Nova Scotia Barristers' Society
- Formation: 1825
- Type: Law Society
- Legal status: active
- Purpose: Public regulator of the legal profession
- Headquarters: Halifax, Nova Scotia
- Region served: Nova Scotia, Canada
- Official language: English French
- TEP and President: R. Daren Baxter
- Affiliations: Federation of Law Societies of Canada
- Website: www.nsbs.org

= Nova Scotia Barristers' Society =

Canadian provincial law society

The Nova Scotia Barristers' Society is the statutory body charged with the regulation of the legal profession in the Canadian province of Nova Scotia.

The Barristers' Society is a member of the Federation of Law Societies of Canada, an association of the fourteen provincial and territorial bodies governing the legal profession across Canada.

==History==
The Society traces its roots to the Nova Scotia Bar which was established in December 1749, after the City of Halifax was founded.

In 1797, a legal library was created when the Honourable Chief Justice Thomas A. L. Strange donated his personal collection to the province for the use of his fellow lawyers.

In March 1811, the Province enacted its first legal profession act, called "an Act for the better regulation of attorneys, solicitors and proctors, practising in the Courts of Law and Equity in this Province". Drafted by Attorney-General Richard John Uniacke, the Act provided that all of Nova Scotia’s lawyers would henceforth be barristers, rather than simply attorneys. It was the second legal profession act in British North America.

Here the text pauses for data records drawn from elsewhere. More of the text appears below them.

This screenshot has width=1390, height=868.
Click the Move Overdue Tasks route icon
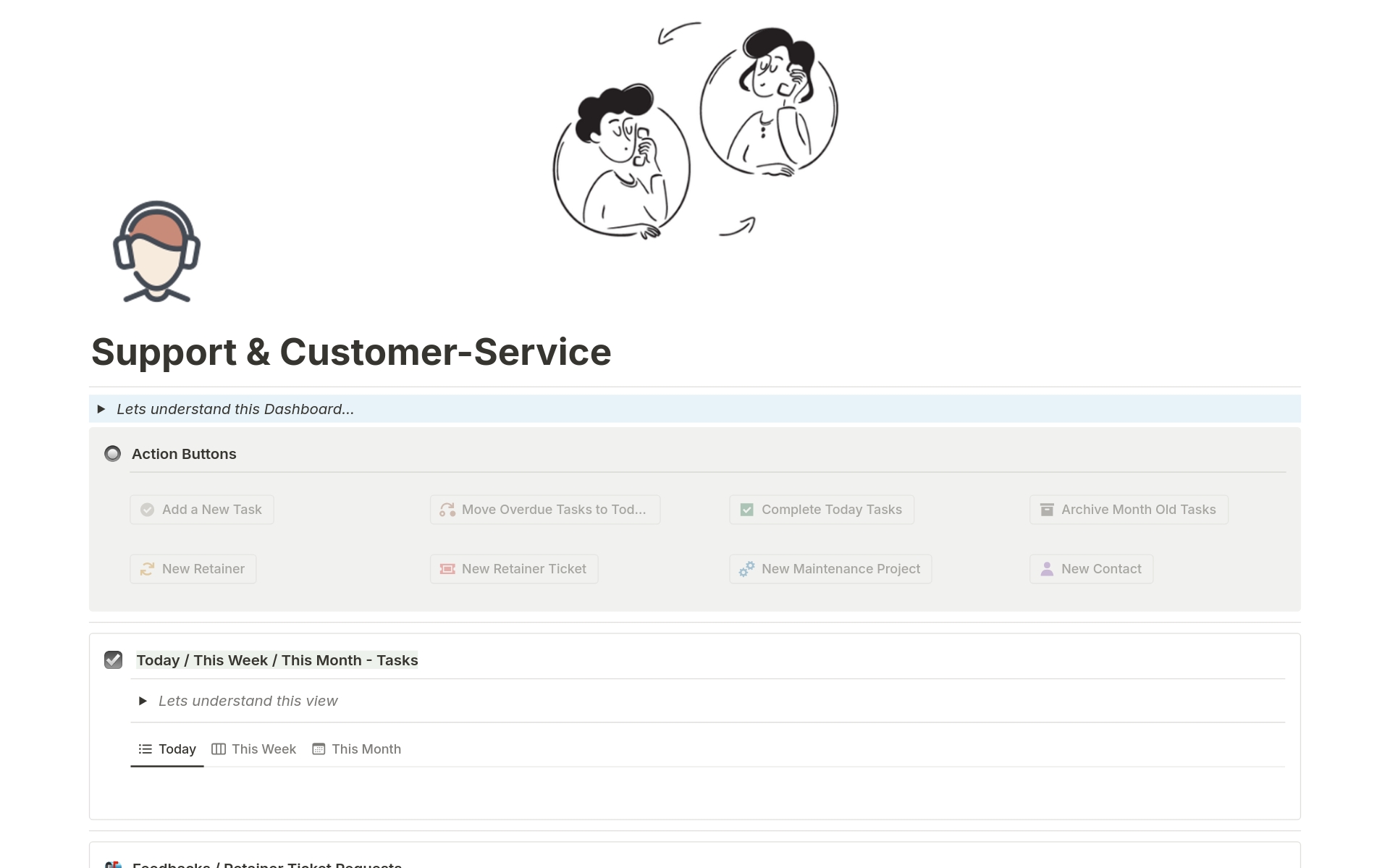[447, 510]
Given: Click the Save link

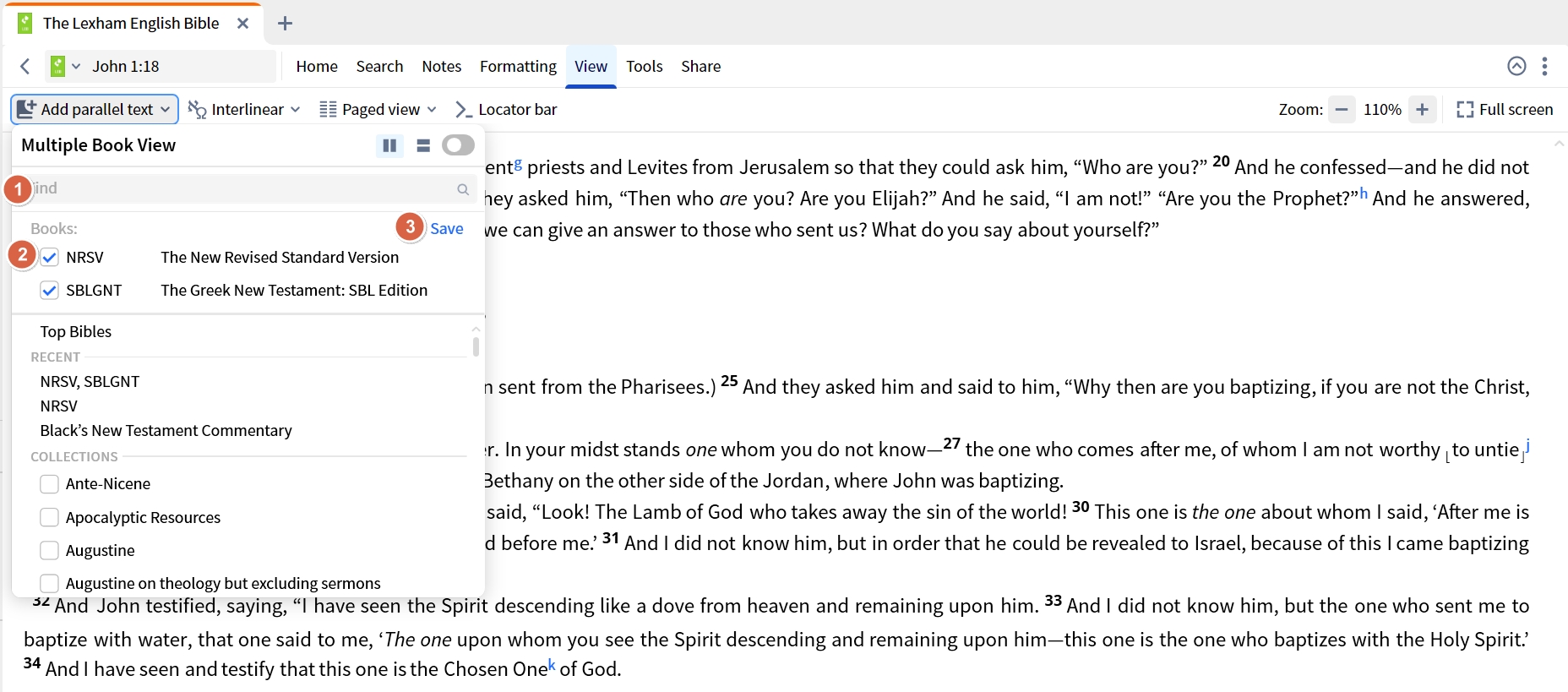Looking at the screenshot, I should (x=447, y=228).
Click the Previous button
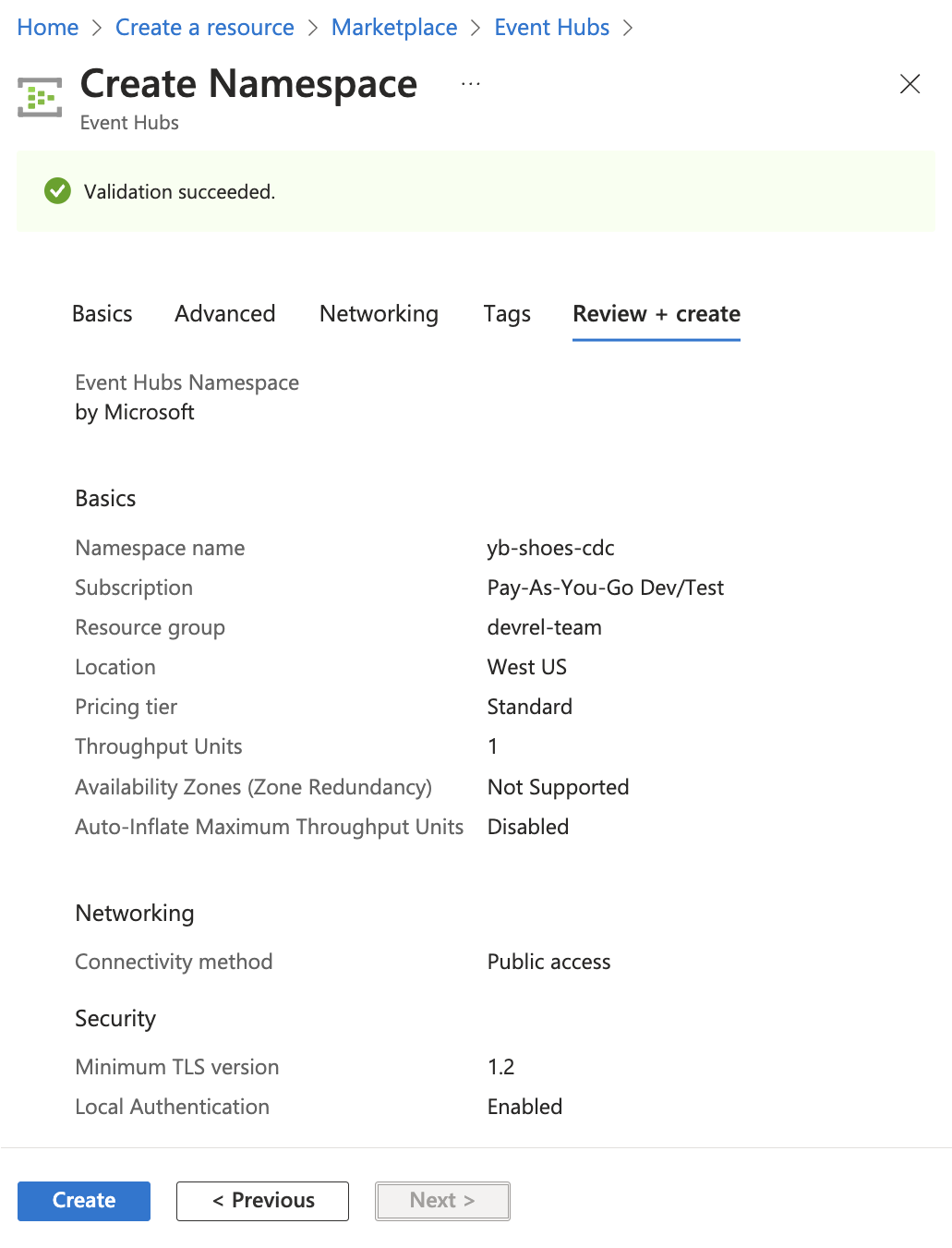Viewport: 952px width, 1248px height. pos(262,1201)
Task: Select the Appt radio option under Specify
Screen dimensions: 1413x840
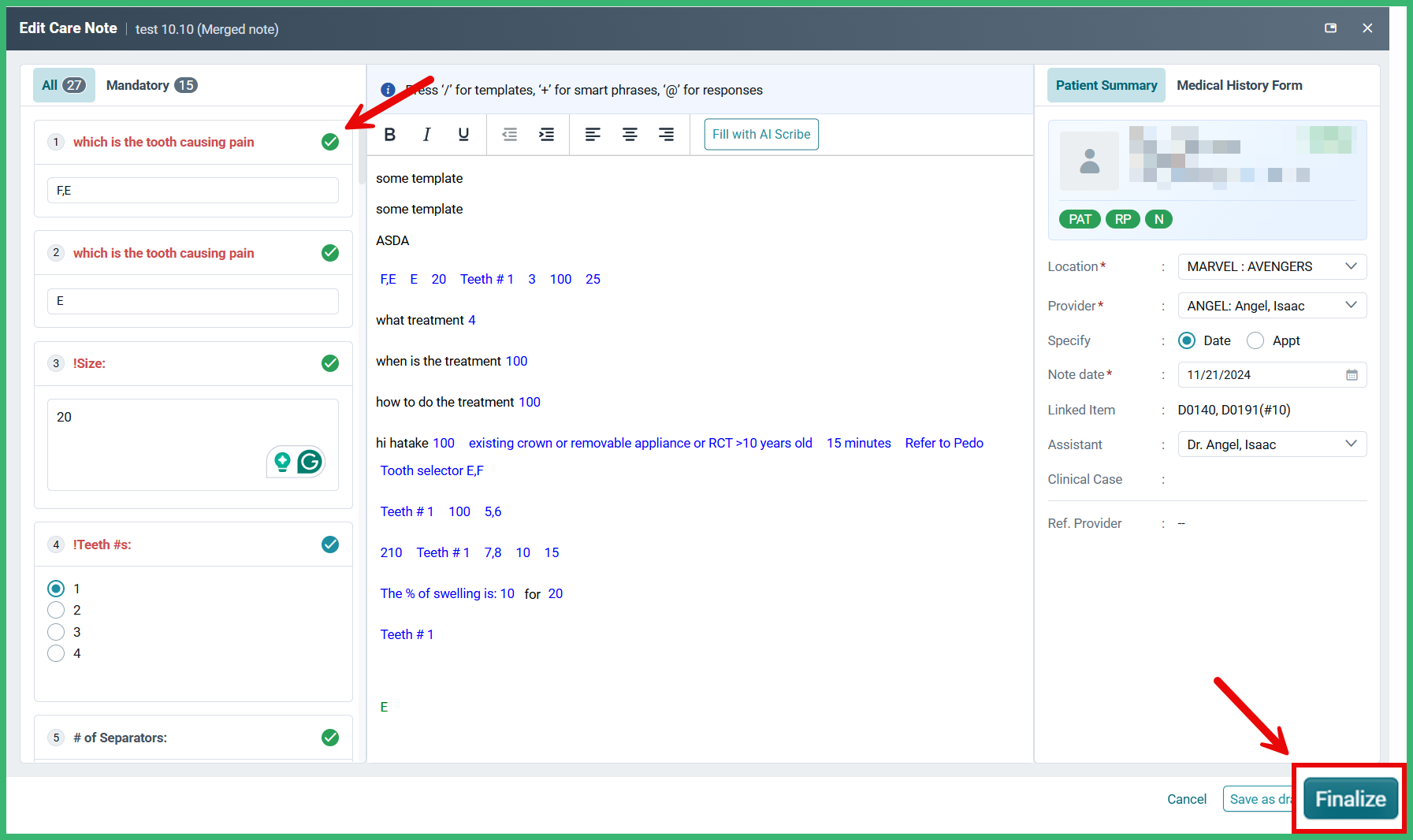Action: point(1255,340)
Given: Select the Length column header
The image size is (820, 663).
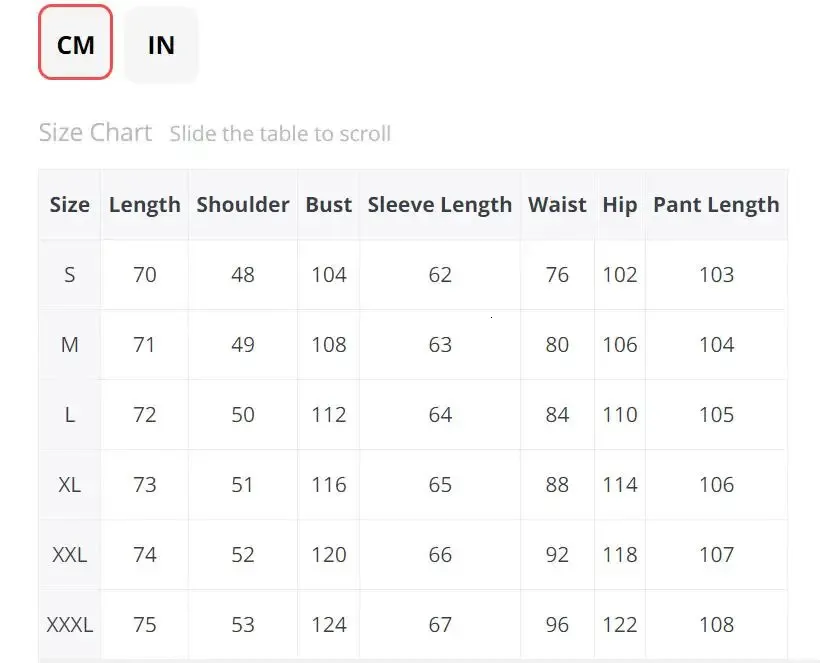Looking at the screenshot, I should [x=145, y=205].
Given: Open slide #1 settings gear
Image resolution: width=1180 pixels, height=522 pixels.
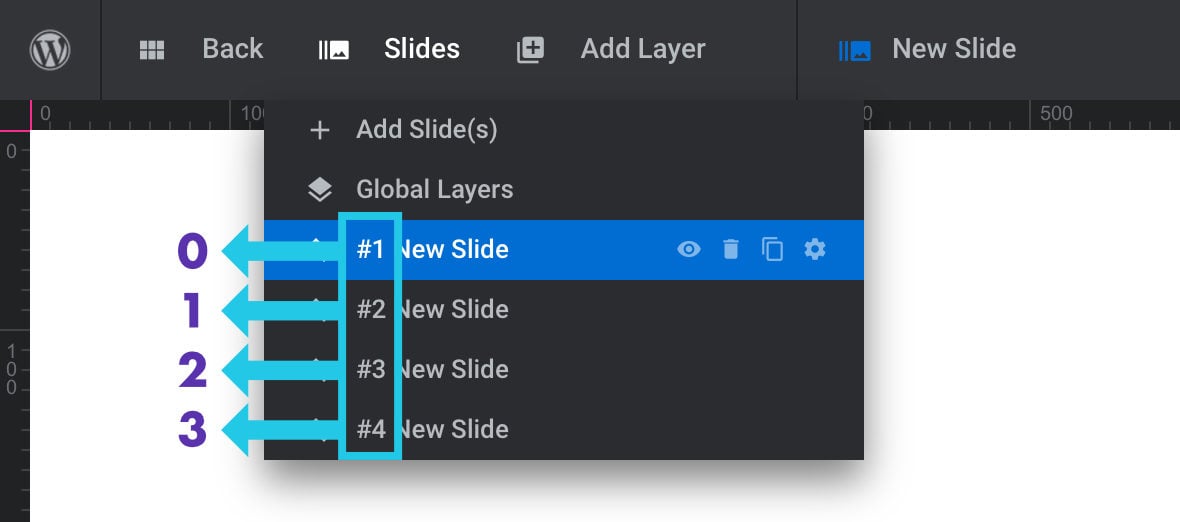Looking at the screenshot, I should tap(815, 249).
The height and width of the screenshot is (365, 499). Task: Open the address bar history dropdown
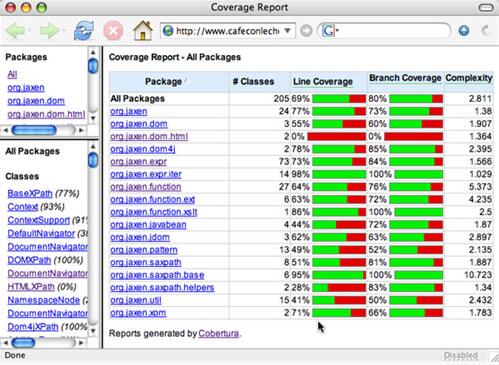tap(287, 31)
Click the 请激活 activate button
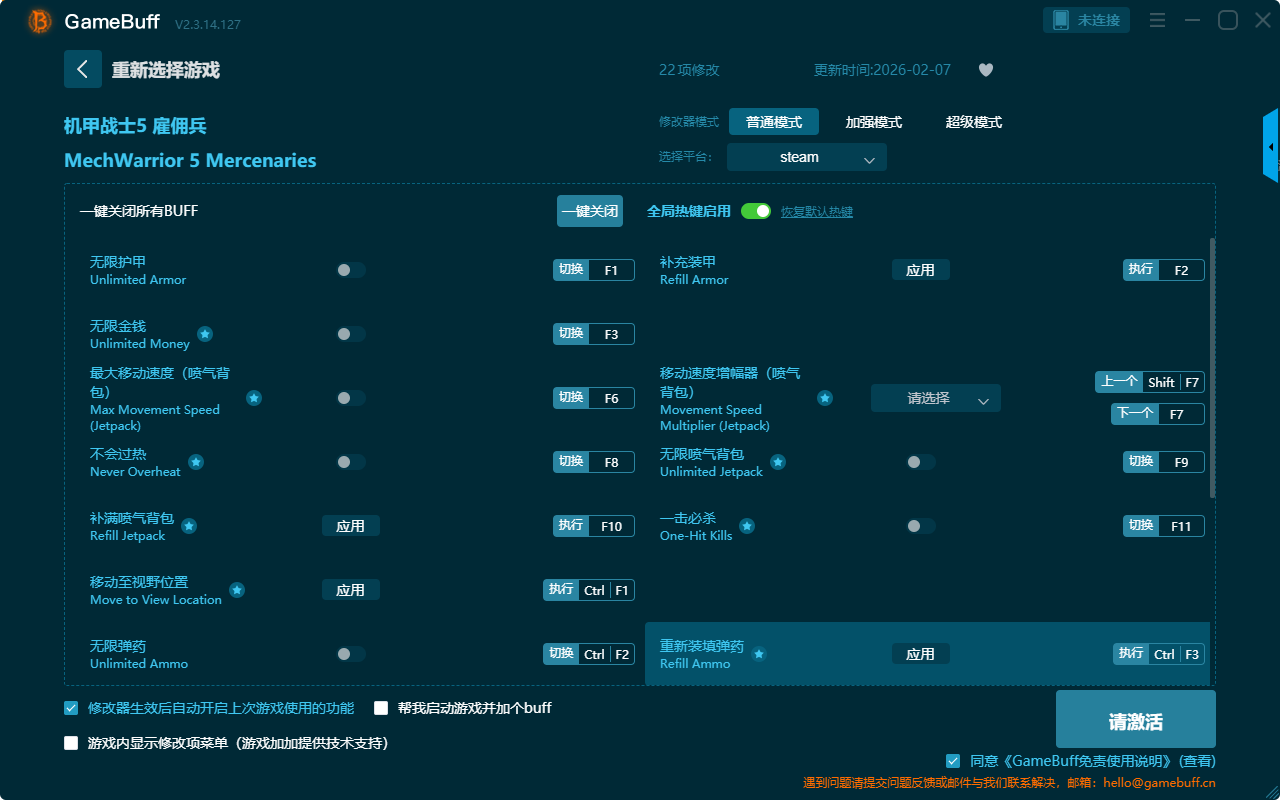The height and width of the screenshot is (800, 1280). (1135, 721)
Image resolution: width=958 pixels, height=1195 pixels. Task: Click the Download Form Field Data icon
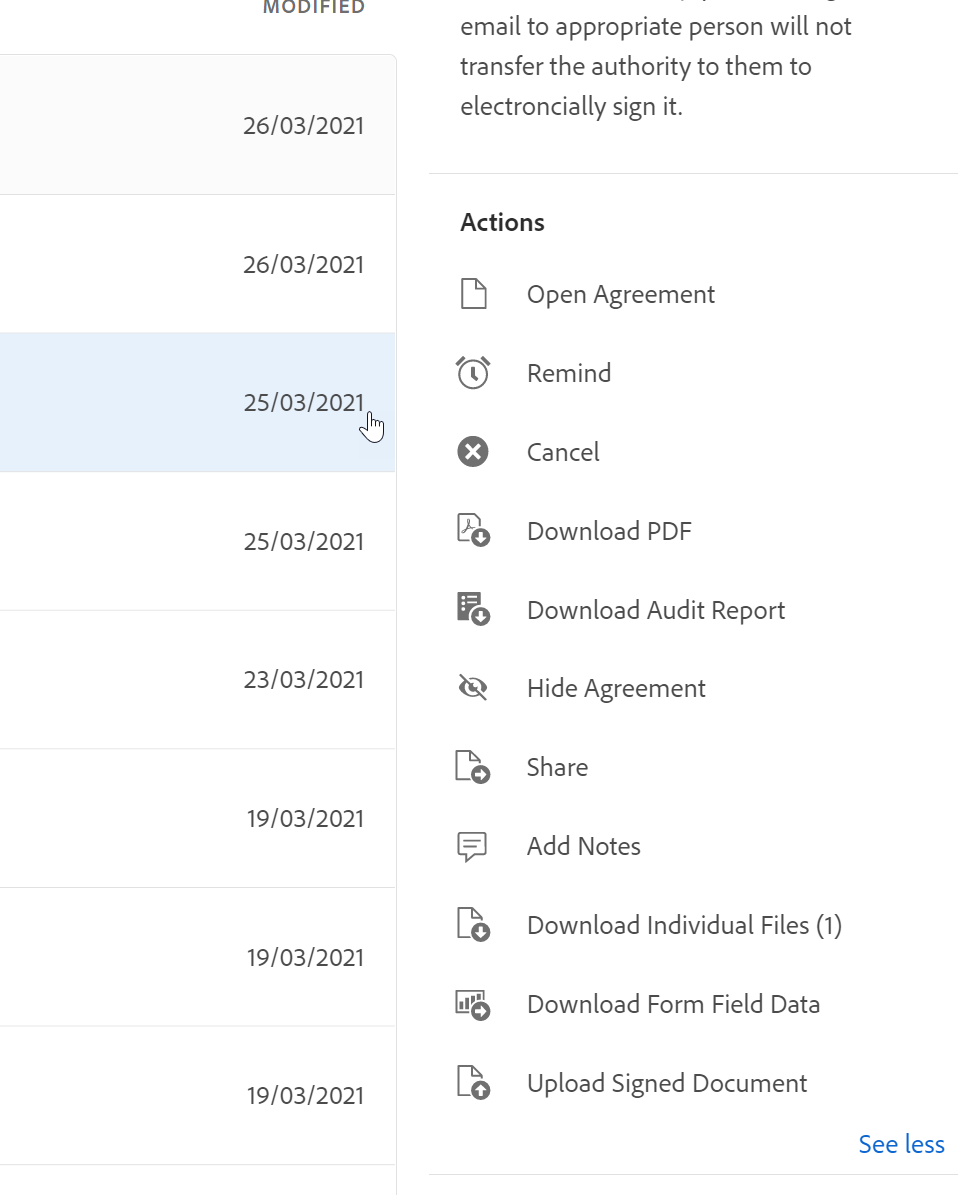473,1004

The Act was subject to seven-year periodic renewals and was renewed in 1818, however, it expired in March 1825 without being renewed. Within days, the Society of Nova Scotia Barristers was formed. In 1858, the society incorporated and was renamed the Nova Scotia Barristers’ Society. In 1899, it became compulsory for all practising lawyers to be members of the Society due to the passage of the Barristers and Solicitors Act.

The Legislature of Nova Scotia has enacted the Legal Profession Act, which gives lawyers in Nova Scotia the powers of self-regulation, through the Barristers' Society. In exercising its powers under the Act, the Barristers' Society is required "... to uphold and protect the public interest in the practice of law".

==Role==
The Barristers' Society has four main functions:

1. regulate standards necessary for admission to the privilege of practising law in the Province;
2. establish standards for the professional responsibility and competence of lawyers in the Province;
3. regulate the practice of law in the Province; and
4. seek to improve the administration of justice in the Province by regular consultations with members of the public who have a particular interest in the purpose of the Society.

In addition to setting the requirements for call to the Bar and guidelines for law practice in the Province, the Society investigates and adjudicates potential professional misconduct amongst members. An appeal lies to the Nova Scotia Court of Appeal from the decision of the Society, on any question of law raised in disciplinary proceedings.